DOCUMENT SECTION —

-- Begin --

What does the letter "T" in LPTSTR stand for?


The "T" in LPTSTR comes from the "T" in TCHAR. I don't know for certain, but it seems pretty likely that it stands for "text". By comparison, the "W" in WCHAR probably comes from the C language standard, where it stands for "wide".

Comments (35)
  1. Rui Craveiro says:

    Ain’t it nice that in .Net types have names instead of acronyms? ;-)

  2. I always thought the "T" stood for "typed char" because just CHAR would have been confusing; though "text" makes more sense.

  3. Chris says:

    Hum.  It’ll still always be "Long Pointer To a STRing" for me.

  4. dave says:

    Why are the Win32 calls named

    ‘W’ for ‘Wide’ and

    ‘A’ for ‘ANSI’

    ?

    Why not ‘W’ and ‘N’ (for ‘Narrow’)

    or ‘U’ (for ‘Unicode’) and ‘A’ (for ‘ANSI’)?

    (It’s especially galling, since it’s the ‘A’ functions that support MBCS …)

    [Wow, I think that’s a new record. A two-sentence
    post, and somebody doesn’t read the second sentence. As for the A, that
    was discussed two years ago. -Raymond
    ]
  5. Mark Zuber says:

    I think it’s T for Typed Char as stated above since T can change type based on the compiler settings (with _UNICODE defined, it’s a WCHAR and with _UNICODE not defined, it’s a CHAR, ansi).  Similar to the _T("") macro that will do the same thing with a constant string as opposed to L"" which always makes a wide char.

  6. dave says:

    >Wow, I think that’s a new record. A two-sentence post, and somebody doesn’t read the second sentence.

    I think you misunderstood my point. I’m obviously aware that the
    programming langauge contains ‘wide chars’, and it doesn’t take much to
    figure out that ‘W’ comes from ‘wide char’.

    My point is that, if you’ve got two things to distinguish by a
    naming convention, you could name them systematically based on size
    (‘wide’ or ‘narrow’) or on content (‘unicode’ versus ‘ansi’).
     Mixing the two (‘wide’ versus ‘ansi’) seems a little, well,
    arbitrary.

    >As for the A, that was discussed two years ago.

    That’s as maybe, but I wasn’t here two years ago, and it didn’t occur me to see whether this was a subject already covered.

    [Given that the type for Unicode characters is
    WCHAR, decorating functions as GetWindowTextU would lead to people saying “That’s completely moronic. It should be decorated with a W. WCHAR, GetWindowTextW.
    Duh.” What I’ve learned from writing this blog is that no matter what
    you do, half of the people will tell you that you made the obviously
    wrong decision and that even a moron would have recognized that the
    other way was clearly superior. (As for old topics: Perhaps
    I should just put the blog on infinite repeat. Every day, I just repost
    something from two years ago. Would save me a lot of work.) -Raymond
    ]
  7. foxyshadis says:

    That’s as maybe, but I wasn’t here two years ago, and it didn’t occur me to see whether this was a subject already covered.

    Why comment, if you’re unwilling to do any research? To you honestly expect your complaints to be taken seriously when you respect someone that little?

    Now if it was Q or G, maybe you’d have a point.

  8. Robert says:

    Let us all be nice.

-- End --

MATERIAL PROVIDED —
-- Begin --

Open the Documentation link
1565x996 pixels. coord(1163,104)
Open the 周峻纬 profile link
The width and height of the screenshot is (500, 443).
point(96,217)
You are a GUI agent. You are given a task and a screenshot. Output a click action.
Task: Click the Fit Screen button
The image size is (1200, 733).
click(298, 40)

-- End --
-- Begin --

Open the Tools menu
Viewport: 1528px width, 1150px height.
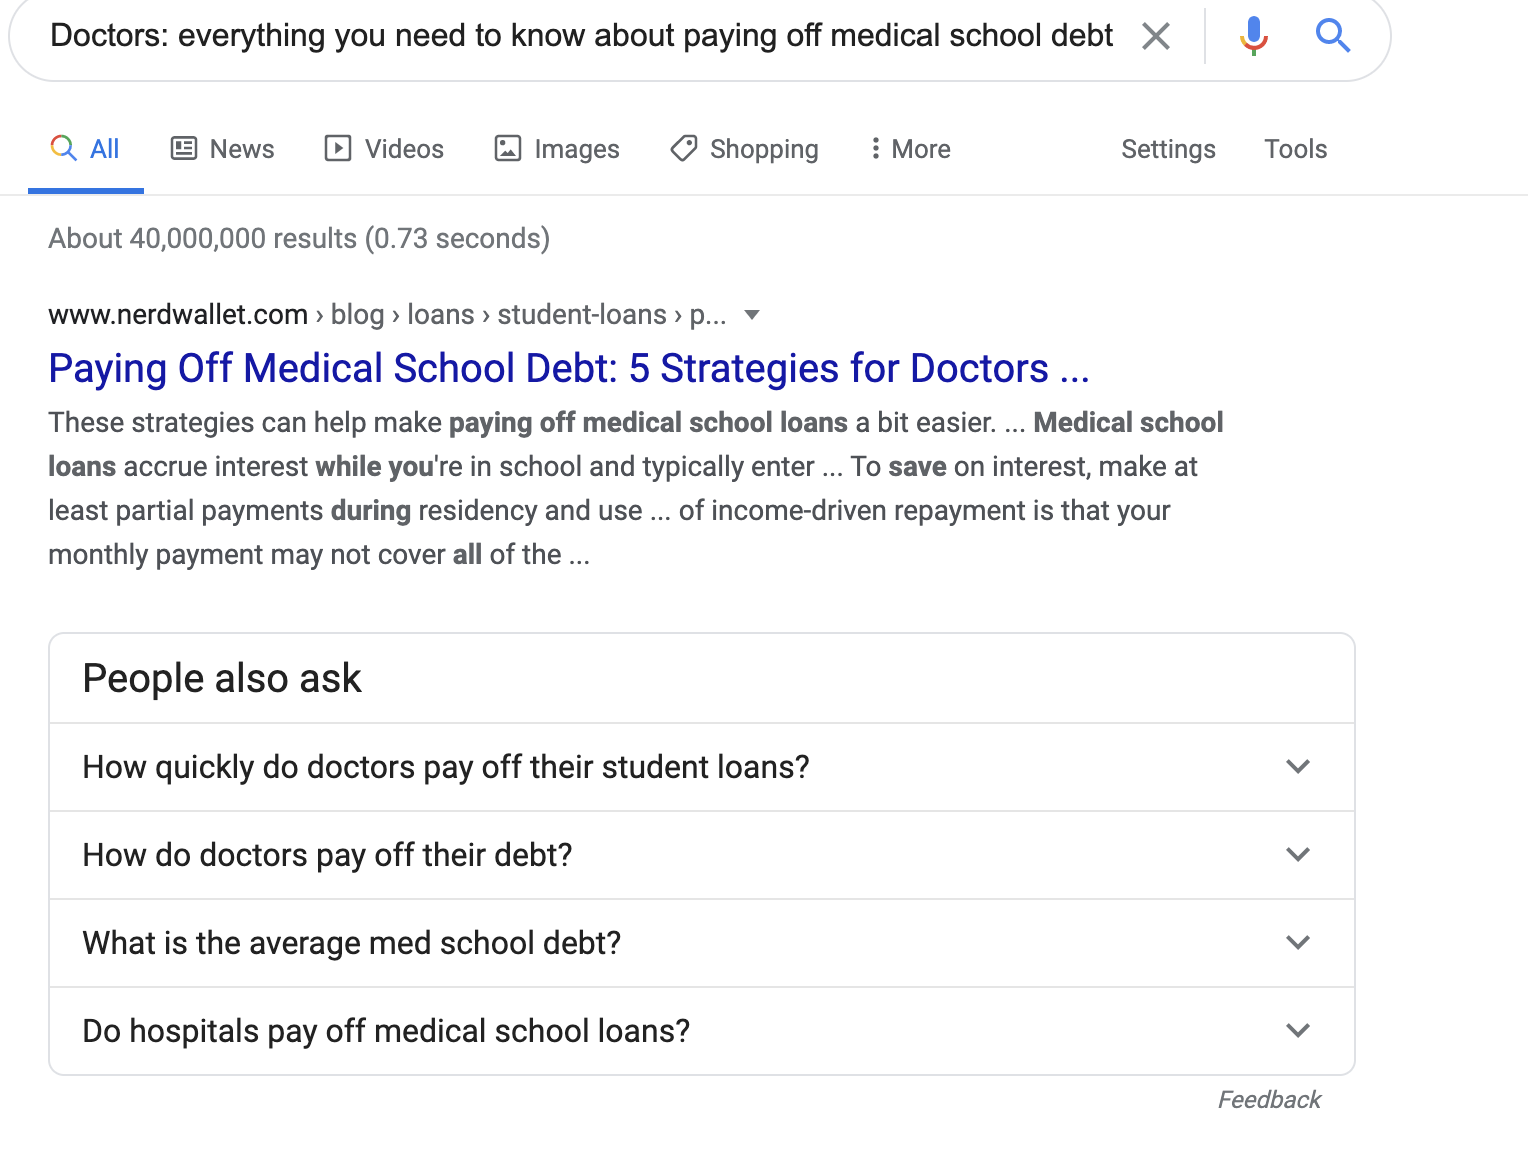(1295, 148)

-- End --
-- Begin --

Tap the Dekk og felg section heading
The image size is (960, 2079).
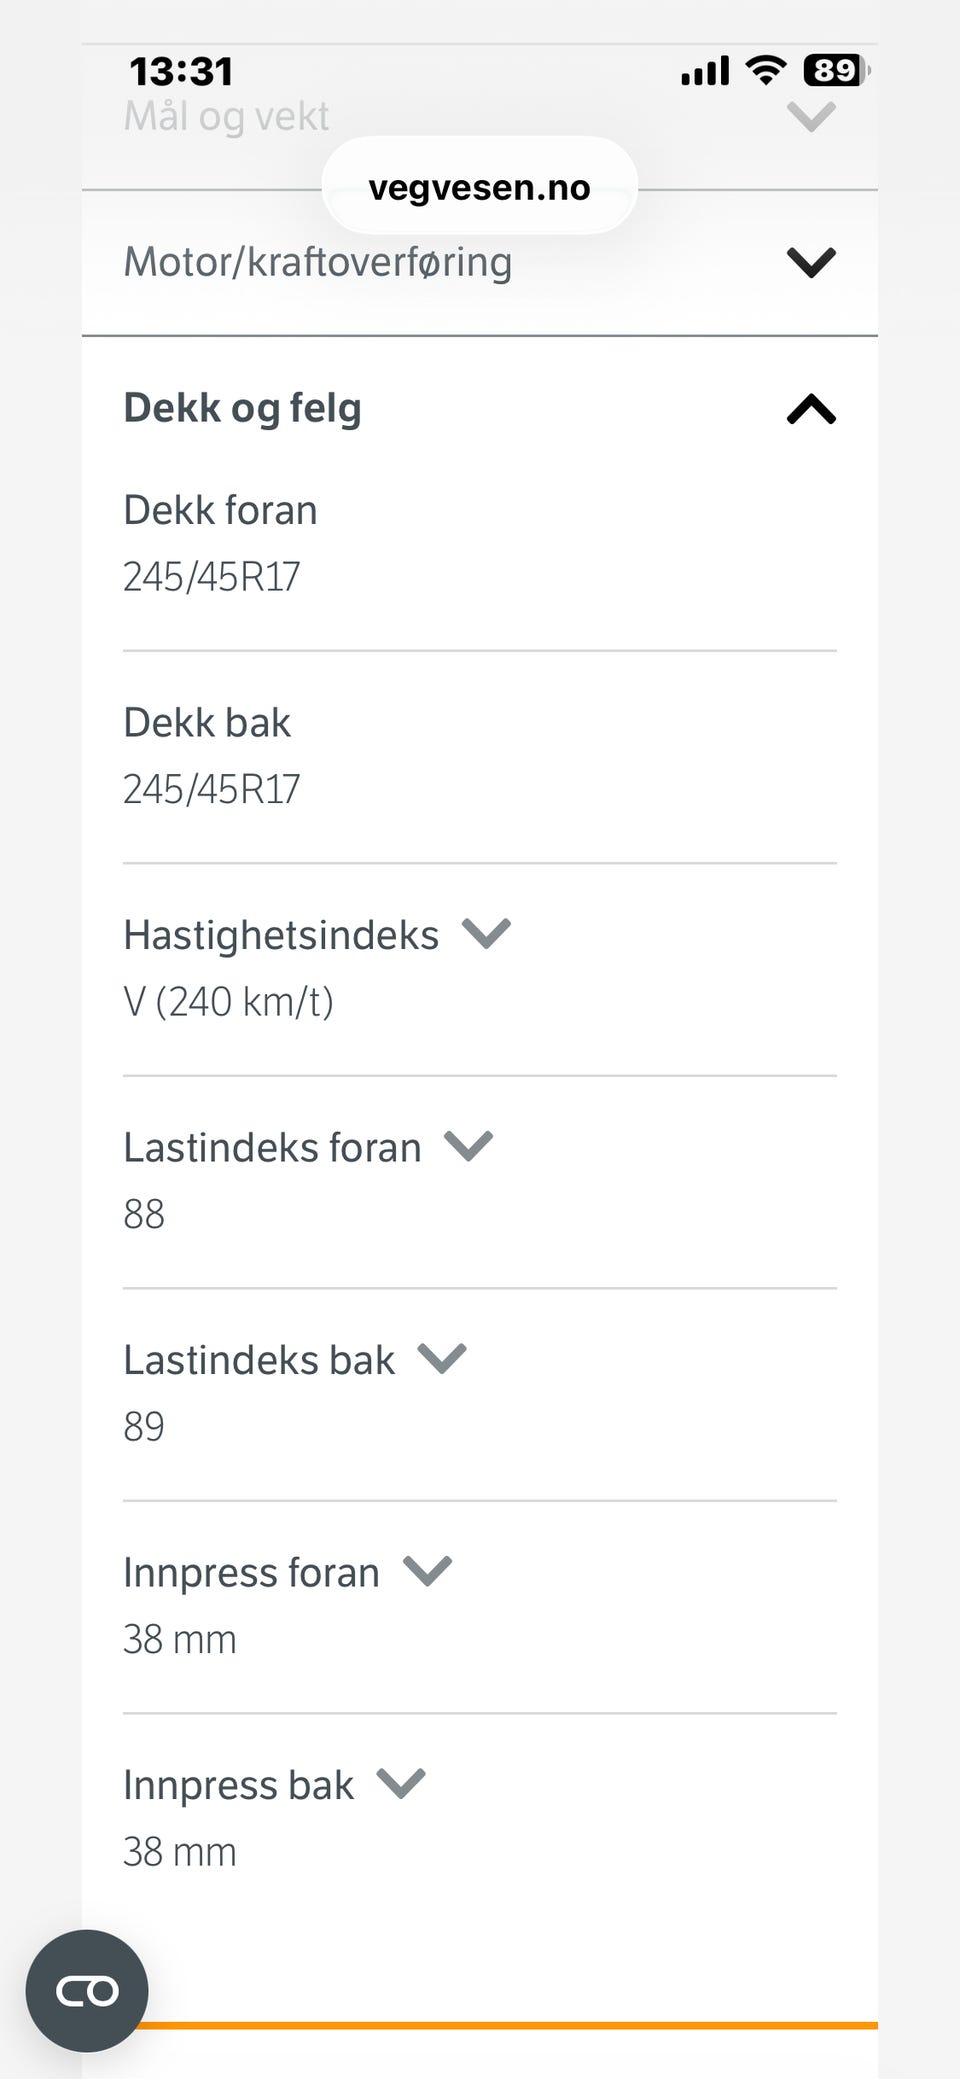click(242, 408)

-- End --

SET TASK 1 — List every distinct name that appears before "says:" in the LPTSTR discussion.
SET TASK 2 —
Answer these questions from the LPTSTR discussion:
(a) According to the opening post, what does the "W" in WCHAR probably stand for?
(b) According to Mark Zuber, what type is the T when _UNICODE is defined?
(c) What does Chris say LPTSTR will always be for him?
SET TASK 3 — From the LPTSTR discussion, extract the passage starting with "Why are the" and going on through "support MBCS …)".
The entries have no role in this work.

WRITTEN ANSWER 1 — Rui Craveiro, Chris, dave, Mark Zuber, foxyshadis, Robert

WRITTEN ANSWER 2 —
(a) "Wide," from the C language standard.
(b) A WCHAR.
(c) "Long Pointer To a STRing."

WRITTEN ANSWER 3 —
Why are the Win32 calls named

    ‘W’ for ‘Wide’ and

    ‘A’ for ‘ANSI’

    ?

    Why not ‘W’ and ‘N’ (for ‘Narrow’)

    or ‘U’ (for ‘Unicode’) and ‘A’ (for ‘ANSI’)?

    (It’s especially galling, since it’s the ‘A’ functions that support MBCS …)